E referiu ainda: “Faltam recursos e uma estrutura para que aconteça de forma mais automatizada, mas vai ter de acontecer. As terapias avançadas vão ser mais comuns, para doenças mais comuns e a manterem-se caras. Temos de estimular os genéricos e os biossimilares. Tenho a secreta esperança de que a ministra da Saúde vai dar um estatuto diferente ao Infarmed que lhe permita ter os recursos e as condições suficientes”.

A mais de meio do mandato como bastonário, Helder Mota Filipe falou sobre o futuro, admitindo “predisposição de concorrer a um segundo mandato”. Dizendo que tem “o programa praticamente cumprido”, lamenta que ainda não haja reconhecimento dos farmacêuticos do SNS, que merecem melhores condições e um “papel mais preventivo”. É apenas isto que “não está feito”.

“Estávamos a discutir com a DE-SNS a intervenção no rastreio do cólon e reto e a identificação de situações compatíveis com a doença mental.
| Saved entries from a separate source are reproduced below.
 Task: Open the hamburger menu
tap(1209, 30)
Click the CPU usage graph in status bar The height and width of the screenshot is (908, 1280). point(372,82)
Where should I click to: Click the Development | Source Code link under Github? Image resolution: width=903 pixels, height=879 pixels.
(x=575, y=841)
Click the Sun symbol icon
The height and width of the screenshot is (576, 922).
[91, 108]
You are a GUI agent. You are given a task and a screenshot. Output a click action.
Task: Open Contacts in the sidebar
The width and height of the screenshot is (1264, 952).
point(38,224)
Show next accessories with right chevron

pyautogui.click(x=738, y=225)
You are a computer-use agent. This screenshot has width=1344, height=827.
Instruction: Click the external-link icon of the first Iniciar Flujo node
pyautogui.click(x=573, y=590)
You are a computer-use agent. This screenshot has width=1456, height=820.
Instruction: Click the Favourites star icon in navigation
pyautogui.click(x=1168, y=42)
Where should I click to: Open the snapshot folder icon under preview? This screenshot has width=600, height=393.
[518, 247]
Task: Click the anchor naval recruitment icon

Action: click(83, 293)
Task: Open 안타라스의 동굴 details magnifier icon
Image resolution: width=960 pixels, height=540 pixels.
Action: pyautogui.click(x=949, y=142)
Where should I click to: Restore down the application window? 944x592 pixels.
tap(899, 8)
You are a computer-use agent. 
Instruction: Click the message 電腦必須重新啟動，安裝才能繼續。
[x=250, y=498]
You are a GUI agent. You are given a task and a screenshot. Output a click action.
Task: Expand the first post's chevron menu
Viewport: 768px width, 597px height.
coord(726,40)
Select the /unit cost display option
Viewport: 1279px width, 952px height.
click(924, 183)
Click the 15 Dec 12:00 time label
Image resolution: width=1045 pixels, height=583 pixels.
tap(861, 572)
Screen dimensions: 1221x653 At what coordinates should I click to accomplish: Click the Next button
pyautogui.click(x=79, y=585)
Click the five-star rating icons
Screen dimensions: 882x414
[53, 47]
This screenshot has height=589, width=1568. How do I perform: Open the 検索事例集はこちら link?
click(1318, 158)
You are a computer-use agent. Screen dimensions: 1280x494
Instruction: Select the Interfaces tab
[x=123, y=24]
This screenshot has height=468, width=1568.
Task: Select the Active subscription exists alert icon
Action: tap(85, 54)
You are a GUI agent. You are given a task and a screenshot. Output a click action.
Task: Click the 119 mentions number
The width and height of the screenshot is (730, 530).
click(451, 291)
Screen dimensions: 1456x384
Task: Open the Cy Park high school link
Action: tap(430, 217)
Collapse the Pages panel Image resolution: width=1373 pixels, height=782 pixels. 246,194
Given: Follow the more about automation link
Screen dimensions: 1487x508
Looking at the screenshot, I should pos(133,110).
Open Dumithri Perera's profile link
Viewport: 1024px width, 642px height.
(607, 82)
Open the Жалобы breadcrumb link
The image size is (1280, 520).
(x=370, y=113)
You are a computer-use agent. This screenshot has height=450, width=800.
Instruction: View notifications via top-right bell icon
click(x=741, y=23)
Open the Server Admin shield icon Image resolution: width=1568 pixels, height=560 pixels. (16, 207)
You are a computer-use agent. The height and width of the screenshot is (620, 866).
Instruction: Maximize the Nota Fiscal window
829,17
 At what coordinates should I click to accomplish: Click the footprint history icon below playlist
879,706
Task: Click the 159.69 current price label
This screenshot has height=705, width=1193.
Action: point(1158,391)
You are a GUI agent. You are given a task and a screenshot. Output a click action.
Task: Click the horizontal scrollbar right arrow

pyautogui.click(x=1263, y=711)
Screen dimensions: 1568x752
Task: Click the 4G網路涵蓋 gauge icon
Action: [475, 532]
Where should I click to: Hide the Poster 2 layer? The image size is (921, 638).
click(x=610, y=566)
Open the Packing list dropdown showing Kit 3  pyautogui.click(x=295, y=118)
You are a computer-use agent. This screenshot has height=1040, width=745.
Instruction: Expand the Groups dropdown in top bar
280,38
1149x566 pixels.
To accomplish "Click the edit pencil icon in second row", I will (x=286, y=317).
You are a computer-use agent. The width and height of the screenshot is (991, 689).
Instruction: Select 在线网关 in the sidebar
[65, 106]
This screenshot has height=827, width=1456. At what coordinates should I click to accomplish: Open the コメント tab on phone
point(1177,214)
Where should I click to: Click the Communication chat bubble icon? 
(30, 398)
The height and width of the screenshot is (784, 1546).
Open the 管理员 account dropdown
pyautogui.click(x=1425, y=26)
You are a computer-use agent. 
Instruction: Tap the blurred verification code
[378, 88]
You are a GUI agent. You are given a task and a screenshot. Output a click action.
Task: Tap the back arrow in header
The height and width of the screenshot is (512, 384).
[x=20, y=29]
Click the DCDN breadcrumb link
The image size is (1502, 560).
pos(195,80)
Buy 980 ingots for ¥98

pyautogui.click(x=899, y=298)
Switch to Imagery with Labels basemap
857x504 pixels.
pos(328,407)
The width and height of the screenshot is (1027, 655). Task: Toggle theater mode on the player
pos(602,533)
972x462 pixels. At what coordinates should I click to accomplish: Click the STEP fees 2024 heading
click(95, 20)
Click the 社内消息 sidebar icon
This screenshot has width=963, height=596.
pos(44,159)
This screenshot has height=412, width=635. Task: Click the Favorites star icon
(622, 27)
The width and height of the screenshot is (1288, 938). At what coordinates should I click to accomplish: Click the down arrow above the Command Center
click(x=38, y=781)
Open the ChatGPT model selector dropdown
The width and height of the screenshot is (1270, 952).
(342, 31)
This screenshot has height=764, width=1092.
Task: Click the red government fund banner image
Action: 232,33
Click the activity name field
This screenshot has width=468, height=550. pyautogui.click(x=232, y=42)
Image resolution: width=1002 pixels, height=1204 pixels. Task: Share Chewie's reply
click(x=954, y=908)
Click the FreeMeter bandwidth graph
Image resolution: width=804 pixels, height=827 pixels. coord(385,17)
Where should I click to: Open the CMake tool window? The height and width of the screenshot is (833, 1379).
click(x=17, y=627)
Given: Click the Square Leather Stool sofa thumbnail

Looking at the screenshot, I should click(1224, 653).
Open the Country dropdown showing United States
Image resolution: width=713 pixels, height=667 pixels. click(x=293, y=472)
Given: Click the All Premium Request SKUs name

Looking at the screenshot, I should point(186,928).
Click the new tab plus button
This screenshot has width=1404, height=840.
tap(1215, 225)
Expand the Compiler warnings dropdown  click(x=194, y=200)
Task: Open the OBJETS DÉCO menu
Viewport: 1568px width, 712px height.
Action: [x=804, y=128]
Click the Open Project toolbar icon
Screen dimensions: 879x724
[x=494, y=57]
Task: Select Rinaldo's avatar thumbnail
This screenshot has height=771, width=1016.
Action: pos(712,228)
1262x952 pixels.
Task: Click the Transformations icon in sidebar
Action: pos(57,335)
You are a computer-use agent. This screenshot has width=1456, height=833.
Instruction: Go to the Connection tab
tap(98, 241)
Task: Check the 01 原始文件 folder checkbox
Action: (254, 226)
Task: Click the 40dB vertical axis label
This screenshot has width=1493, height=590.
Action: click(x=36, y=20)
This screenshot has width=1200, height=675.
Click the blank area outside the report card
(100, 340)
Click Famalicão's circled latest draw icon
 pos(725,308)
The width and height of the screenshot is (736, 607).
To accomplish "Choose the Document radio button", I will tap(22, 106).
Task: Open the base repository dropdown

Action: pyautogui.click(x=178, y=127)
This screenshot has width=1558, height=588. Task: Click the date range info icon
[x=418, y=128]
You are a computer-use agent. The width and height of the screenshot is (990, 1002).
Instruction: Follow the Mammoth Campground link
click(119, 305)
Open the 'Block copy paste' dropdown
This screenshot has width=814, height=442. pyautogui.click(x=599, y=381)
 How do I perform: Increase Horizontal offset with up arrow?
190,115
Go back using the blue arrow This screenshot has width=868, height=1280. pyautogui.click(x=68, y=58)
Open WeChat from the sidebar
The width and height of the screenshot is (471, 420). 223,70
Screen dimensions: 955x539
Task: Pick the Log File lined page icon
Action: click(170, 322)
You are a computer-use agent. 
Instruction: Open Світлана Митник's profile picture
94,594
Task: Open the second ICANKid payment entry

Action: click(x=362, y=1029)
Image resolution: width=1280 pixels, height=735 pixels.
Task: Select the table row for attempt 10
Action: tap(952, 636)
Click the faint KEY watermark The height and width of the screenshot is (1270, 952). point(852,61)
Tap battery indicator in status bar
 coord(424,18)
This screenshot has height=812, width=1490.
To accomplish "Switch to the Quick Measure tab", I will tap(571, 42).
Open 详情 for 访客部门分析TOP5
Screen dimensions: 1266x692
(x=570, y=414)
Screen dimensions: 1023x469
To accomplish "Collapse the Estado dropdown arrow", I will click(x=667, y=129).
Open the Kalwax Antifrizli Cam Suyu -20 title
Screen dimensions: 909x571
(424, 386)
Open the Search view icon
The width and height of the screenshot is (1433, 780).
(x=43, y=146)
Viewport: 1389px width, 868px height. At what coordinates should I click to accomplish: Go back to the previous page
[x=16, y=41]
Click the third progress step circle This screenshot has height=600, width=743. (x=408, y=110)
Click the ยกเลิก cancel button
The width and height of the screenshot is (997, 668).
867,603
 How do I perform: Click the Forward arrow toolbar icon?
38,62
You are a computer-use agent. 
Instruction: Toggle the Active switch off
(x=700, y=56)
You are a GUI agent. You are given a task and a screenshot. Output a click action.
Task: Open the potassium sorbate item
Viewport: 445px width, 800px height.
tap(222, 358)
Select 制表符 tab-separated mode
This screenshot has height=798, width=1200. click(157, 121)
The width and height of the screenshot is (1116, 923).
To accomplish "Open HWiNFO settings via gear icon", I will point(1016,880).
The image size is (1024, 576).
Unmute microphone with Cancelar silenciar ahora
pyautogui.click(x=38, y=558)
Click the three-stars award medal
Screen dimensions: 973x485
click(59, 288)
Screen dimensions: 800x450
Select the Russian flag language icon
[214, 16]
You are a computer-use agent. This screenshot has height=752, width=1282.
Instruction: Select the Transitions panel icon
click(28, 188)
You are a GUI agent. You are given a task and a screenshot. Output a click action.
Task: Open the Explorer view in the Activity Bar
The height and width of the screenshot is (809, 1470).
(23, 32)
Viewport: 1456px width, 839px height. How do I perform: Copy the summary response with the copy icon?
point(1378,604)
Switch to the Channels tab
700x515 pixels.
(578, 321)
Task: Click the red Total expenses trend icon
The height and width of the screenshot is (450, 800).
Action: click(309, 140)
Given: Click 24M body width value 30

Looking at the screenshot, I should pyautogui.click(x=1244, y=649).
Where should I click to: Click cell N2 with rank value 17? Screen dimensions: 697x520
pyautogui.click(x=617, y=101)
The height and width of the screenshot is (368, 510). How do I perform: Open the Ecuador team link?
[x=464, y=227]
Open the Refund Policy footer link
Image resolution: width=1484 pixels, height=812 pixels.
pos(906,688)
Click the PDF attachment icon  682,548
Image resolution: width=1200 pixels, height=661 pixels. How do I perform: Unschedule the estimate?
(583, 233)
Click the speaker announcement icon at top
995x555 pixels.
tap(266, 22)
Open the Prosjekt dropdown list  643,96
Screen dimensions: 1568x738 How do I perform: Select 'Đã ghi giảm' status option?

Entram meio milhão de pessoas por dia nas farmácias e há um potencial imenso. Muitas vezes, nas conversas tidas na farmácia é possível identificar o sofrimento mental. Queremos mecanismos de marcação de consulta ou de referenciação formal para não deixar a pessoa desamparada, entra e sai da farmácia com uma informação, mas sem ter entrado no sistema e é importante que entre o mais cedo possível”, finalizou.